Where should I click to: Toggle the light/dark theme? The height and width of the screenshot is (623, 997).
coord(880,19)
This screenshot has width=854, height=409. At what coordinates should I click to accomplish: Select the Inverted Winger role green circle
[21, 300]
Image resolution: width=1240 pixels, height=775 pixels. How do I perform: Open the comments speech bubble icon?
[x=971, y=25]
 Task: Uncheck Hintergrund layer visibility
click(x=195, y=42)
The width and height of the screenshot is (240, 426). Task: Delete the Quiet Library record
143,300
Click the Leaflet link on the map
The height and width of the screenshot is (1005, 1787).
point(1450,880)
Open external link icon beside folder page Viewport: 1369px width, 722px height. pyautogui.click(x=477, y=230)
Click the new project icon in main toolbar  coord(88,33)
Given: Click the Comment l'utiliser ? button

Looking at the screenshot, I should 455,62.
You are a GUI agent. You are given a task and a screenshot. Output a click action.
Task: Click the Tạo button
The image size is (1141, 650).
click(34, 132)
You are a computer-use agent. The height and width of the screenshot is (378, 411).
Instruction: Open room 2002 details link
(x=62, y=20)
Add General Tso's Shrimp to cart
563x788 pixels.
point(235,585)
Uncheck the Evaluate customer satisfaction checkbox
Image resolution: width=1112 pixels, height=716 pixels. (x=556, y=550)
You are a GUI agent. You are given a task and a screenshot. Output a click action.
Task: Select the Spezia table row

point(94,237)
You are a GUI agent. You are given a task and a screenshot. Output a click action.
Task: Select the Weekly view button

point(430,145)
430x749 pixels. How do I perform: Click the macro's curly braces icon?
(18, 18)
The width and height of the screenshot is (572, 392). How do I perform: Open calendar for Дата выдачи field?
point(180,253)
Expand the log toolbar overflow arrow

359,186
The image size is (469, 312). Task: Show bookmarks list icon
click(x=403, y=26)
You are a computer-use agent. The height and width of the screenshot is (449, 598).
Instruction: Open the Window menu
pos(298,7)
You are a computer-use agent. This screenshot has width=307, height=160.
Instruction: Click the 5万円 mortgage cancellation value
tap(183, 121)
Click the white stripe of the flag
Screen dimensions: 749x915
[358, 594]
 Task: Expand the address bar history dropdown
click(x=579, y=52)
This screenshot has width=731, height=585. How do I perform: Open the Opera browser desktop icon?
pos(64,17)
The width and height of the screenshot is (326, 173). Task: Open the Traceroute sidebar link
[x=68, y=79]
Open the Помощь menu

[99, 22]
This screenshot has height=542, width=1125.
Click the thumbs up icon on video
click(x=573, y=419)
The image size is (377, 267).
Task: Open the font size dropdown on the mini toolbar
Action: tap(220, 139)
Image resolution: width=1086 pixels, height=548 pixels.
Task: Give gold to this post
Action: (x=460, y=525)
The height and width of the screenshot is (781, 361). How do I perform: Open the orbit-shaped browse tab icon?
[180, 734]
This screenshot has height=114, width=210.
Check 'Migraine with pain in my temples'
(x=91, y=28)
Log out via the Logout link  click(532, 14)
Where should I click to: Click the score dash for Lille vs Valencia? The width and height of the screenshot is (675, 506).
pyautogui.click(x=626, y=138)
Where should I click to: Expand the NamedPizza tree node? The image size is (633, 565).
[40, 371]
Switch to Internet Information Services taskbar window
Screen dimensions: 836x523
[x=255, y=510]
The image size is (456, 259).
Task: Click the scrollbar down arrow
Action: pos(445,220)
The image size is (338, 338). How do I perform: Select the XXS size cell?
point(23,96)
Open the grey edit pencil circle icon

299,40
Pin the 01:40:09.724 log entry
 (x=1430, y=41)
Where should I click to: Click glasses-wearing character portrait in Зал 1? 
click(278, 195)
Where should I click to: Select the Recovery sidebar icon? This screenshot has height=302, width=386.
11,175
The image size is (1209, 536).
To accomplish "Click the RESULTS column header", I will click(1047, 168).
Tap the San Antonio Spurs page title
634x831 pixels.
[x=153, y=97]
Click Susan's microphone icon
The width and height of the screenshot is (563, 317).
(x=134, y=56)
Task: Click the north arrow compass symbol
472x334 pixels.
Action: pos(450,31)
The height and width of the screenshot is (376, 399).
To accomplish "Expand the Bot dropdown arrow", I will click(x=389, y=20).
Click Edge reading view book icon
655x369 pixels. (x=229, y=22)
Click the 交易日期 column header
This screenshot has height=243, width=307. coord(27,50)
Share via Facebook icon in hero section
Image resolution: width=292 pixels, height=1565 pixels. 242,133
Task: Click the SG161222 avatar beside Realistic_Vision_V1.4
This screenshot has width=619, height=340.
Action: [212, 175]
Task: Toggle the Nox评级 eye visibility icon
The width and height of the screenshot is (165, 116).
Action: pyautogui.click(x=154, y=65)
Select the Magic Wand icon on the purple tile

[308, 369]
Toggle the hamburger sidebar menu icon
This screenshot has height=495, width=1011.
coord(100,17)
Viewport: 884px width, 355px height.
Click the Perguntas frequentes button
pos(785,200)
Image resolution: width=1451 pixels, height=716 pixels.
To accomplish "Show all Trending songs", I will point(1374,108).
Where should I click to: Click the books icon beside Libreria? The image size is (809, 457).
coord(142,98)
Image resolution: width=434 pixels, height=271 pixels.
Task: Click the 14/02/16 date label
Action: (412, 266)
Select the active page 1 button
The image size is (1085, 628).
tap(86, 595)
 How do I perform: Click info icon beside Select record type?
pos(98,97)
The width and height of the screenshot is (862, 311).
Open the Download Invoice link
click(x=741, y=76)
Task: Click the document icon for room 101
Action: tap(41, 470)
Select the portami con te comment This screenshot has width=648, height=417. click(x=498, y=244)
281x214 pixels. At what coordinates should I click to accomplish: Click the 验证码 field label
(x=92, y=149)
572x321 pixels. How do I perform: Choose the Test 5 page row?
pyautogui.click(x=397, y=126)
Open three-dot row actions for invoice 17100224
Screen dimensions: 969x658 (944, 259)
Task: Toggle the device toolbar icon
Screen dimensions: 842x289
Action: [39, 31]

++++++++++++++++++++

Task directions →
Reproduce every line above verbatim, in the same order.

Exercise answer →
Where should I click to: Toggle the light/dark theme? The height and width of the screenshot is (623, 997).
coord(880,19)
This screenshot has width=854, height=409. At what coordinates should I click to accomplish: Select the Inverted Winger role green circle
[21, 300]
Image resolution: width=1240 pixels, height=775 pixels. How do I perform: Open the comments speech bubble icon?
[x=971, y=25]
 Task: Uncheck Hintergrund layer visibility
click(x=195, y=42)
The width and height of the screenshot is (240, 426). Task: Delete the Quiet Library record
143,300
Click the Leaflet link on the map
The height and width of the screenshot is (1005, 1787).
point(1450,880)
Open external link icon beside folder page Viewport: 1369px width, 722px height. pyautogui.click(x=477, y=230)
Click the new project icon in main toolbar  coord(88,33)
Given: Click the Comment l'utiliser ? button

Looking at the screenshot, I should 455,62.
You are a GUI agent. You are given a task and a screenshot. Output a click action.
Task: Click the Tạo button
The image size is (1141, 650).
click(34, 132)
You are a computer-use agent. The height and width of the screenshot is (378, 411).
Instruction: Open room 2002 details link
(x=62, y=20)
Add General Tso's Shrimp to cart
563x788 pixels.
point(235,585)
Uncheck the Evaluate customer satisfaction checkbox
Image resolution: width=1112 pixels, height=716 pixels. (x=556, y=550)
You are a GUI agent. You are given a task and a screenshot. Output a click action.
Task: Select the Spezia table row

point(94,237)
You are a GUI agent. You are given a task and a screenshot. Output a click action.
Task: Select the Weekly view button

point(430,145)
430x749 pixels. How do I perform: Click the macro's curly braces icon?
(18, 18)
The width and height of the screenshot is (572, 392). How do I perform: Open calendar for Дата выдачи field?
point(180,253)
Expand the log toolbar overflow arrow

359,186
The image size is (469, 312). Task: Show bookmarks list icon
click(x=403, y=26)
You are a computer-use agent. The height and width of the screenshot is (449, 598).
Instruction: Open the Window menu
pos(298,7)
You are a computer-use agent. This screenshot has width=307, height=160.
Instruction: Click the 5万円 mortgage cancellation value
tap(183, 121)
Click the white stripe of the flag
Screen dimensions: 749x915
[358, 594]
 Task: Expand the address bar history dropdown
click(x=579, y=52)
This screenshot has width=731, height=585. How do I perform: Open the Opera browser desktop icon?
pos(64,17)
The width and height of the screenshot is (326, 173). Task: Open the Traceroute sidebar link
[x=68, y=79]
Open the Помощь menu

[99, 22]
This screenshot has height=542, width=1125.
Click the thumbs up icon on video
click(x=573, y=419)
The image size is (377, 267).
Task: Open the font size dropdown on the mini toolbar
Action: tap(220, 139)
Image resolution: width=1086 pixels, height=548 pixels.
Task: Give gold to this post
Action: (x=460, y=525)
The height and width of the screenshot is (781, 361). How do I perform: Open the orbit-shaped browse tab icon?
[180, 734]
This screenshot has height=114, width=210.
Check 'Migraine with pain in my temples'
(x=91, y=28)
Log out via the Logout link  click(532, 14)
Where should I click to: Click the score dash for Lille vs Valencia? The width and height of the screenshot is (675, 506).
pyautogui.click(x=626, y=138)
Where should I click to: Expand the NamedPizza tree node? The image size is (633, 565).
[40, 371]
Switch to Internet Information Services taskbar window
Screen dimensions: 836x523
[x=255, y=510]
The image size is (456, 259).
Task: Click the scrollbar down arrow
Action: pos(445,220)
The image size is (338, 338). How do I perform: Select the XXS size cell?
point(23,96)
Open the grey edit pencil circle icon

299,40
Pin the 01:40:09.724 log entry
 (x=1430, y=41)
Where should I click to: Click glasses-wearing character portrait in Зал 1? 
click(278, 195)
Where should I click to: Select the Recovery sidebar icon? This screenshot has height=302, width=386.
11,175
The image size is (1209, 536).
To accomplish "Click the RESULTS column header", I will click(1047, 168).
Tap the San Antonio Spurs page title
634x831 pixels.
[x=153, y=97]
Click Susan's microphone icon
The width and height of the screenshot is (563, 317).
(x=134, y=56)
Task: Click the north arrow compass symbol
472x334 pixels.
Action: pos(450,31)
The height and width of the screenshot is (376, 399).
To accomplish "Expand the Bot dropdown arrow", I will click(x=389, y=20).
Click Edge reading view book icon
655x369 pixels. (x=229, y=22)
Click the 交易日期 column header
This screenshot has height=243, width=307. coord(27,50)
Share via Facebook icon in hero section
Image resolution: width=292 pixels, height=1565 pixels. 242,133
Task: Click the SG161222 avatar beside Realistic_Vision_V1.4
This screenshot has width=619, height=340.
Action: [212, 175]
Task: Toggle the Nox评级 eye visibility icon
The width and height of the screenshot is (165, 116).
Action: pyautogui.click(x=154, y=65)
Select the Magic Wand icon on the purple tile

[308, 369]
Toggle the hamburger sidebar menu icon
This screenshot has height=495, width=1011.
coord(100,17)
Viewport: 884px width, 355px height.
Click the Perguntas frequentes button
pos(785,200)
Image resolution: width=1451 pixels, height=716 pixels.
To accomplish "Show all Trending songs", I will point(1374,108).
Where should I click to: Click the books icon beside Libreria? The image size is (809, 457).
coord(142,98)
Image resolution: width=434 pixels, height=271 pixels.
Task: Click the 14/02/16 date label
Action: (412, 266)
Select the active page 1 button
The image size is (1085, 628).
tap(86, 595)
 How do I perform: Click info icon beside Select record type?
pos(98,97)
The width and height of the screenshot is (862, 311).
Open the Download Invoice link
click(x=741, y=76)
Task: Click the document icon for room 101
Action: tap(41, 470)
Select the portami con te comment This screenshot has width=648, height=417. click(x=498, y=244)
281x214 pixels. At what coordinates should I click to accomplish: Click the 验证码 field label
(x=92, y=149)
572x321 pixels. How do I perform: Choose the Test 5 page row?
pyautogui.click(x=397, y=126)
Open three-dot row actions for invoice 17100224
Screen dimensions: 969x658 (944, 259)
Task: Toggle the device toolbar icon
Screen dimensions: 842x289
Action: [39, 31]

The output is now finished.